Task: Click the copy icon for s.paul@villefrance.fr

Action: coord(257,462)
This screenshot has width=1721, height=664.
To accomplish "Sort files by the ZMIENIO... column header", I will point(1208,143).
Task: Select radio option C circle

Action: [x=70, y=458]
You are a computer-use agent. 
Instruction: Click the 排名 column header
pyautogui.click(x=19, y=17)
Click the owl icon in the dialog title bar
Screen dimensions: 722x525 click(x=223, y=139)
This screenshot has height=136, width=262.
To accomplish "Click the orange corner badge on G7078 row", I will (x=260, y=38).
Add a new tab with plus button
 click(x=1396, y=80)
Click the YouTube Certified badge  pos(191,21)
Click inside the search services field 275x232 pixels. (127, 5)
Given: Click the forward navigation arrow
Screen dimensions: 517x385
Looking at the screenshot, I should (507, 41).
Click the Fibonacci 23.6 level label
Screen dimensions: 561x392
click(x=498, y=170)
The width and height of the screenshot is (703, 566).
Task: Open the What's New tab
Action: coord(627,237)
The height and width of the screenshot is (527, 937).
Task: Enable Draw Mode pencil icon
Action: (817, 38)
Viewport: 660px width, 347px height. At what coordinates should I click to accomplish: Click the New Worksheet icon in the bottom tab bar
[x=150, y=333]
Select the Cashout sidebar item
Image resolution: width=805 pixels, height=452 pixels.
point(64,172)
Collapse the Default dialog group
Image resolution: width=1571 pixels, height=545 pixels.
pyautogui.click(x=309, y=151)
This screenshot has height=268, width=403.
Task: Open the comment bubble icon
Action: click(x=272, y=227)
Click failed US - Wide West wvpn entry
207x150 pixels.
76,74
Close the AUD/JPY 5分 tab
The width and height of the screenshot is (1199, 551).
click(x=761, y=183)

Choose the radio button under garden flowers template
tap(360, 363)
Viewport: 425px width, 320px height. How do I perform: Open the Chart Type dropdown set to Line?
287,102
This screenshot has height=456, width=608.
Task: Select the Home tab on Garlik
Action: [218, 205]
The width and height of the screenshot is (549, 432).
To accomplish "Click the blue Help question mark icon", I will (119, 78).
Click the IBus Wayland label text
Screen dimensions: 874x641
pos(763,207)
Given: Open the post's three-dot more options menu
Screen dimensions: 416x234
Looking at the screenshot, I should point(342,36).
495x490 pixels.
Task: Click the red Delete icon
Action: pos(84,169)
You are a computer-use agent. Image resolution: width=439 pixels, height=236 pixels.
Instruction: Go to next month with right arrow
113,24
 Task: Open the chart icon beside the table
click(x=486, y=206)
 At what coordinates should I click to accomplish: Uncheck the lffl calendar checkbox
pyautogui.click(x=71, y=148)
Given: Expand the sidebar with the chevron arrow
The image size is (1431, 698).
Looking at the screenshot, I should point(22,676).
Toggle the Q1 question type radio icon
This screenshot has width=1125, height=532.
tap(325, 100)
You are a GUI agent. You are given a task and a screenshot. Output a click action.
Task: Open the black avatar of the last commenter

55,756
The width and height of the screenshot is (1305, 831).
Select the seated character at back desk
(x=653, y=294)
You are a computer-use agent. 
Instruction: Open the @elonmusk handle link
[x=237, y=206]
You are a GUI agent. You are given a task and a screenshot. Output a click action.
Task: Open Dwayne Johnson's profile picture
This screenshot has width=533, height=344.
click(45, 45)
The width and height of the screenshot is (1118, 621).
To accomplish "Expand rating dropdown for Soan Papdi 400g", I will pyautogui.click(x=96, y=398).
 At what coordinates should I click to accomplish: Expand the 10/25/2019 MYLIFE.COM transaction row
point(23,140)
==================================================
* _Exercise objective_: The records above must be transcribed line for line, exactly.

* _Exercise result_:
Task: Click the copy icon for s.paul@villefrance.fr

Action: coord(257,462)
This screenshot has width=1721, height=664.
To accomplish "Sort files by the ZMIENIO... column header", I will point(1208,143).
Task: Select radio option C circle

Action: [x=70, y=458]
You are a computer-use agent. 
Instruction: Click the 排名 column header
pyautogui.click(x=19, y=17)
Click the owl icon in the dialog title bar
Screen dimensions: 722x525 click(x=223, y=139)
This screenshot has height=136, width=262.
To accomplish "Click the orange corner badge on G7078 row", I will (x=260, y=38).
Add a new tab with plus button
 click(x=1396, y=80)
Click the YouTube Certified badge  pos(191,21)
Click inside the search services field 275x232 pixels. (127, 5)
Given: Click the forward navigation arrow
Screen dimensions: 517x385
Looking at the screenshot, I should (507, 41).
Click the Fibonacci 23.6 level label
Screen dimensions: 561x392
click(x=498, y=170)
The width and height of the screenshot is (703, 566).
Task: Open the What's New tab
Action: coord(627,237)
The height and width of the screenshot is (527, 937).
Task: Enable Draw Mode pencil icon
Action: (817, 38)
Viewport: 660px width, 347px height. At what coordinates should I click to accomplish: Click the New Worksheet icon in the bottom tab bar
[x=150, y=333]
Select the Cashout sidebar item
Image resolution: width=805 pixels, height=452 pixels.
point(64,172)
Collapse the Default dialog group
Image resolution: width=1571 pixels, height=545 pixels.
pyautogui.click(x=309, y=151)
This screenshot has height=268, width=403.
Task: Open the comment bubble icon
Action: click(x=272, y=227)
Click failed US - Wide West wvpn entry
207x150 pixels.
76,74
Close the AUD/JPY 5分 tab
The width and height of the screenshot is (1199, 551).
click(x=761, y=183)

Choose the radio button under garden flowers template
tap(360, 363)
Viewport: 425px width, 320px height. How do I perform: Open the Chart Type dropdown set to Line?
287,102
This screenshot has height=456, width=608.
Task: Select the Home tab on Garlik
Action: [218, 205]
The width and height of the screenshot is (549, 432).
To accomplish "Click the blue Help question mark icon", I will (119, 78).
Click the IBus Wayland label text
Screen dimensions: 874x641
pos(763,207)
Given: Open the post's three-dot more options menu
Screen dimensions: 416x234
Looking at the screenshot, I should point(342,36).
495x490 pixels.
Task: Click the red Delete icon
Action: pos(84,169)
You are a computer-use agent. Image resolution: width=439 pixels, height=236 pixels.
Instruction: Go to next month with right arrow
113,24
 Task: Open the chart icon beside the table
click(x=486, y=206)
 At what coordinates should I click to accomplish: Uncheck the lffl calendar checkbox
pyautogui.click(x=71, y=148)
Given: Expand the sidebar with the chevron arrow
The image size is (1431, 698).
Looking at the screenshot, I should point(22,676).
Toggle the Q1 question type radio icon
This screenshot has width=1125, height=532.
tap(325, 100)
You are a GUI agent. You are given a task and a screenshot. Output a click action.
Task: Open the black avatar of the last commenter

55,756
The width and height of the screenshot is (1305, 831).
Select the seated character at back desk
(x=653, y=294)
You are a computer-use agent. 
Instruction: Open the @elonmusk handle link
[x=237, y=206]
You are a GUI agent. You are given a task and a screenshot. Output a click action.
Task: Open Dwayne Johnson's profile picture
This screenshot has width=533, height=344.
click(45, 45)
The width and height of the screenshot is (1118, 621).
To accomplish "Expand rating dropdown for Soan Papdi 400g", I will pyautogui.click(x=96, y=398).
 At what coordinates should I click to accomplish: Expand the 10/25/2019 MYLIFE.COM transaction row
point(23,140)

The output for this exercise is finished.